Fundamentale Investoren wie Ashva Capital Management sehen AMD als langfristige Marktanteilsstory, bei der konsequente Ausführung wichtiger ist als kurzfristige Hypes. Vergleichsstudien, etwa bei The Motley Fool, weisen jedoch darauf hin, dass günstigere Alternativen wie Taiwan Semiconductor (TSMC) mit niedrigeren Bewertungskennzahlen locken, während AMD höhere Risiken, aber auch ein größeres Ertragspotenzial bietet. Für Anleger bedeutet das: Die Aktie bleibt ein wachstumsstarker AI‑Hebel, allerdings mit erhöhter Volatilität und Abhängigkeit von jeder neuen Advanced Micro Devices Quartal-Publikation.

Advanced Micro Devices: Welche Risiken sehen Anleger?

Neben der Bewertung stehen vor allem Wettbewerb und mögliche Produktverzögerungen im Fokus. Nvidia bleibt technischer und marktseitiger Taktgeber im AI‑Compute, während Broadcom mit maßgeschneiderten KI‑Chips für Hyperscaler Druck auf Preise und Margen ausübt. Für AMD ist entscheidend, ob die großen Cloudanbieter AMD dauerhaft als echte Nummer zwei hinter Nvidia etablieren oder die eigenen In‑House‑Chips priorisieren und AMD nur als dritte Option sehen.

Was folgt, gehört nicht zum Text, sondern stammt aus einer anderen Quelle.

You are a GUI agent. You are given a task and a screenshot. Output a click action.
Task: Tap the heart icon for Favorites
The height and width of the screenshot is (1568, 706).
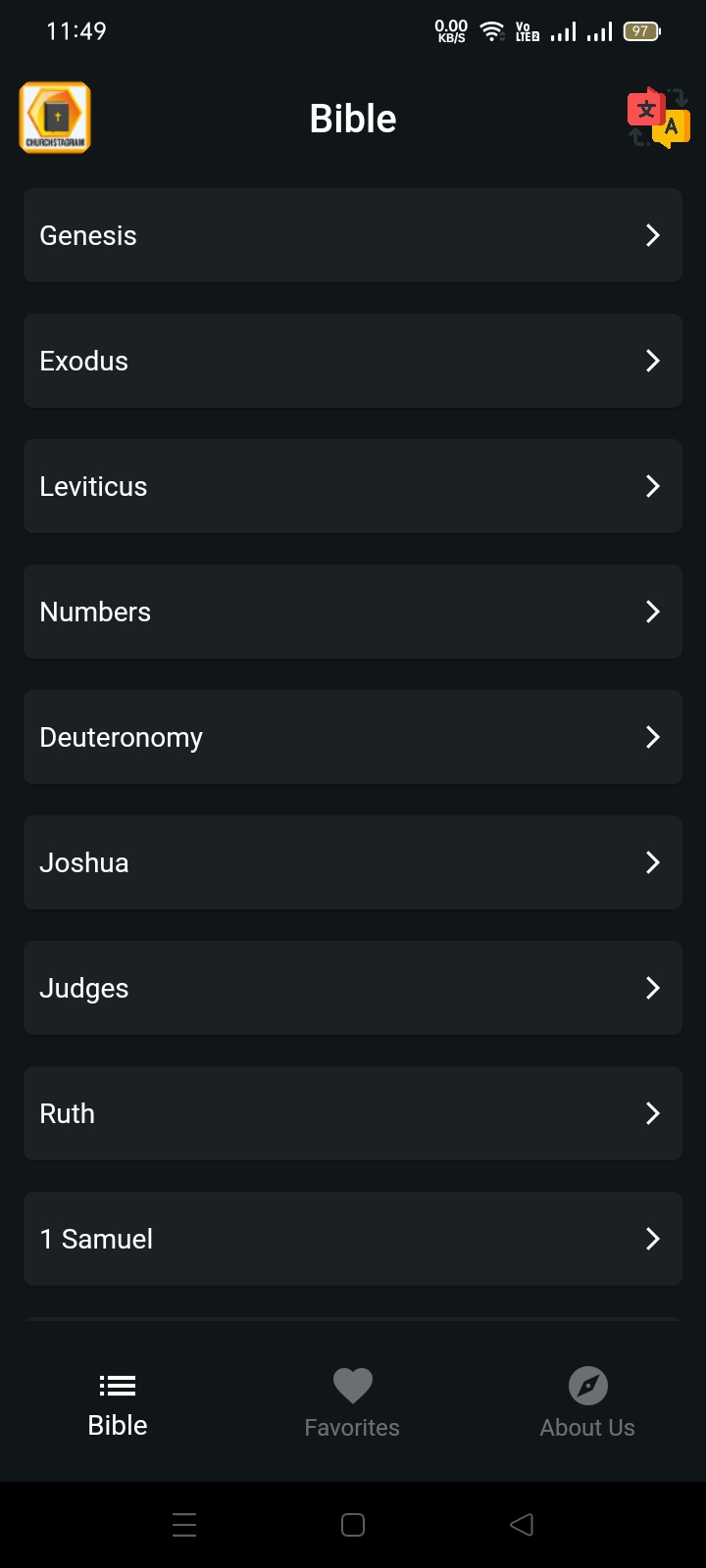click(352, 1385)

Hinzu kommen Gerüchte um mögliche Verzögerungen bei den kommenden MI‑450‑Beschleunigern, die im Fall einer Bestätigung die Umsatzdynamik im High‑End‑Segment kurzfristig bremsen könnten. Kurzfristig reagieren die Tech‑Schwergewichte Intel, Nvidia und AMD laut aktuellen Markteinschätzungen ohnehin sensibel auf Schwankungen in der Risikobereitschaft der Anleger. Vor diesem Hintergrund dürfte das nächste Advanced Micro Devices Quartal entscheidend dafür sein, ob die aktuelle Kursregion um 250 US‑Dollar als neue Basis bestätigt wird oder eine Konsolidierungsphase einsetzt.

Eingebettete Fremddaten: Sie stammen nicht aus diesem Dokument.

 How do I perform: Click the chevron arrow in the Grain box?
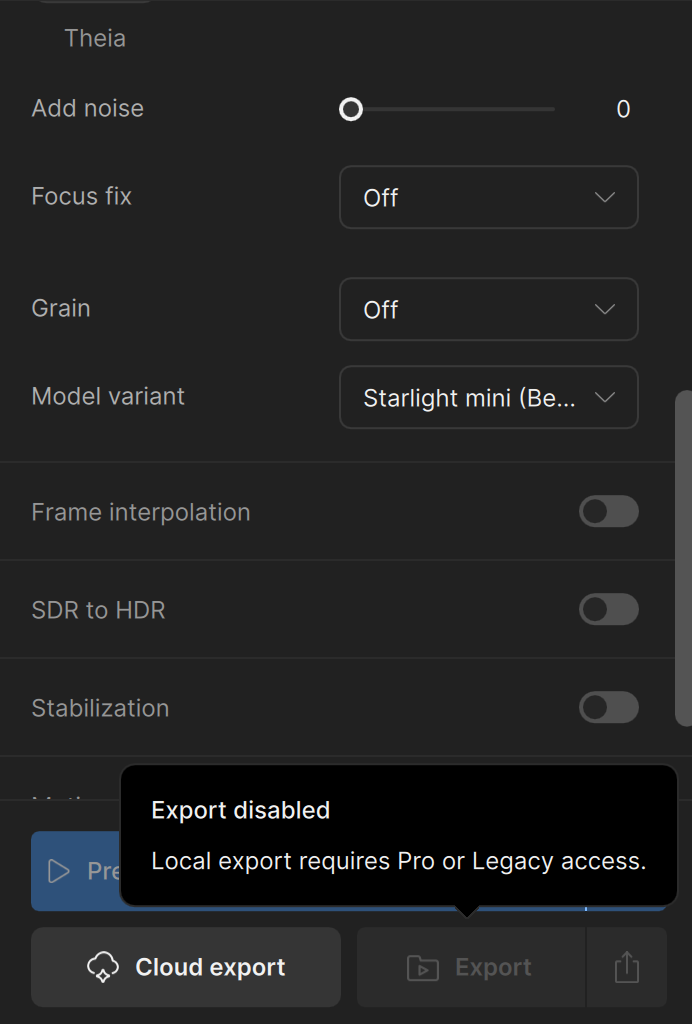tap(605, 309)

Advanced Micro Devices, Inc. represents a long-duration share-gain story driven by execution rather than hype.
— Ashva Capital Management
Fazit

Das anstehende Advanced Micro Devices Quartal muss zeigen, ob KI- und Datacenter-Wachstum die hohe Bewertung rechtfertigen und die Margen auf Kurs bleiben. Für Anleger mit langfristigem Horizont bleibt AMD ein zentraler Hebel auf den AI‑Serverboom, auch wenn kurzfristige Rückschläge einkalkuliert werden sollten. Wer auf weitere Skalierung im Rechenzentrum und starke Ausblicke setzt, findet im aktuellen Advanced Micro Devices Quartal einen wichtigen Prüfstein für die nächste Kursbewegung.